One day, I realized, I don't have a male and a female in my mind, it's just me in there, and part of me was merely a confused portion of me trying to be something I wasn't all based on observations, perceptions and stuff I was told. In truth, I have never felt any other way, and I choose to call that female, because that is how I feel.
During sex, my body's sex organs operate in the fashion they must. They are what they are. And if I get the operation, well they will look different, but they will have remained attached to me all the time during the procedures I have watched. They will have been modified, but, the parts, they are always mine. In the end they will still be mine. And after some recovery, they will likely feel the same way if I indulge them. They will function slightly differently of course. There won't be any cliche male finishing though, as some parts are ditched in the process. The on button remains though.
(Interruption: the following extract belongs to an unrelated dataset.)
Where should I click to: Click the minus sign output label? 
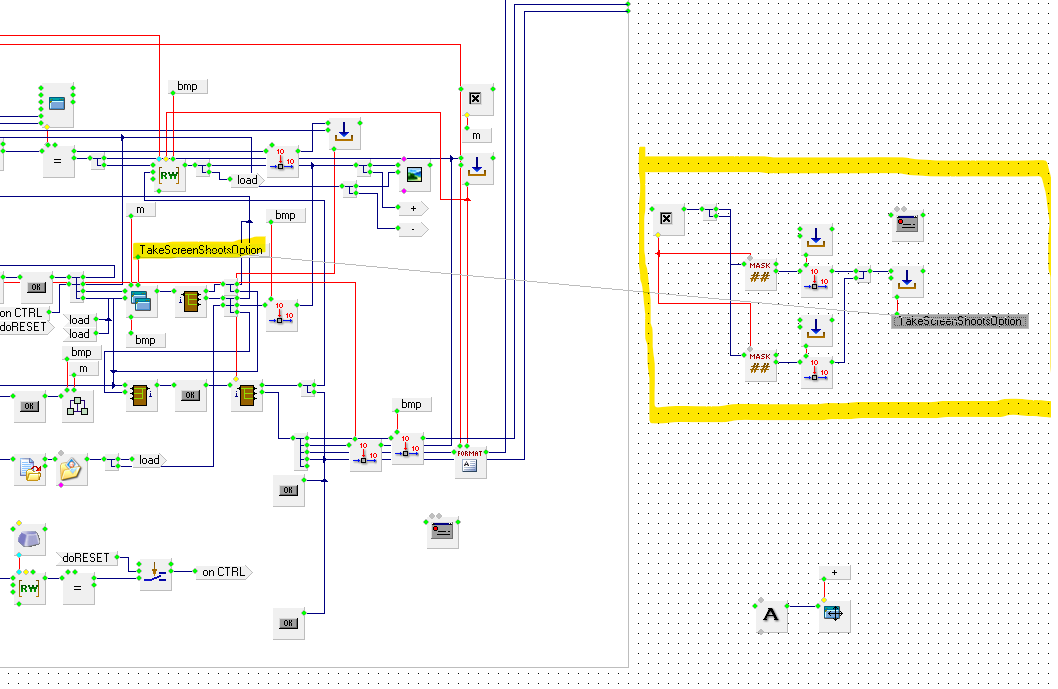[x=412, y=229]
Telling me I am still a male even after an operation, is really just a reflection of an attitude that some in society require. We have people in society though that demand and believe in a wide range of things, and some of it absolutely idiotic, some merely unprovable and some just due to being plain stubborn.
I am not the planet I live on, the country I live in, house I live in, I am not the car I drive in and I am not the body my mind sits in.
I am a person, I call myself Lesley so that you can distinguish me from a person standing next to me in a conversation.
I am not a letter on a credit card, nor a code on a birth certificate.
I am not a lot of things society forces on me without my permission.
I know who I am.
I don't know why I am, but I at least know who I am.